Something about the piano chipped at his memory. He’d seen this somewhere.

Emma said, “Who are you?”

“Brian Schneider. I produce the financial news for KTXX.” He produced his press credentials. Often, at this point, people tended to freeze up and stop talking, not that she’d been a chatterbox so far. Then, again, often people got intrigued at the idea of meeting someone who worked for TV, even if the stories he produced were about the gyrations of the stock market.

“Oh,” said Emma flatly. “We’re not supposed to talk to the press. Mark isn’t here right now. He’s in Japan. He’ll be back this weekend.”
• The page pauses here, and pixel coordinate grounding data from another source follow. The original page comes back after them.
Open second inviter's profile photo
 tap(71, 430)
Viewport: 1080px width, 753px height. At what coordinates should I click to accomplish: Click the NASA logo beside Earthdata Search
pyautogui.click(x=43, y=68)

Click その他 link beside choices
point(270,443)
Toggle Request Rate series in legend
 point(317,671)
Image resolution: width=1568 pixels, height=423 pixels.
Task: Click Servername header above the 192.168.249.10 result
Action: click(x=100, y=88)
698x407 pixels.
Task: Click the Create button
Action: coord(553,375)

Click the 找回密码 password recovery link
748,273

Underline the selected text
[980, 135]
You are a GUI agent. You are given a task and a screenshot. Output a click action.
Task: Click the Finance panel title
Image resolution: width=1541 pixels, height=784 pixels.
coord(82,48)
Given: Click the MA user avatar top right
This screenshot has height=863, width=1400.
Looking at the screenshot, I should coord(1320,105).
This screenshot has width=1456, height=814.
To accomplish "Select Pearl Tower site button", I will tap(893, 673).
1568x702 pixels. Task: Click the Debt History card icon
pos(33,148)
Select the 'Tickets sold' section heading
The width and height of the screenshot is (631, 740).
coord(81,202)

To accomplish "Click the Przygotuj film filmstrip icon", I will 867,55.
He tucked that information away for future reference. She hadn’t said she wouldn’t talk, just that she wasn’t supposed to. He said, “I can understand. You’re very private people, which is refreshing these days. But there’s going to be some public interest in your brother’s estate now that the inventory has been filed, so do you mind if I ask you some—”

“The inventory’s been filed?” Emma interrupted. “Mark didn’t say anything. That won’t sit well with little Miss Cat—”

She broke off.

She really didn’t like someone, he thought. Who little Miss Cat might be, he could only guess, but he suspected it was the same damn sister-in-law whose piano – whose strangely
familiar
piano – was being lifted with hydraulics into the moving truck. And Mark St. Bride hadn’t warned his family that a document of public interest was being filed in his brother’s estate.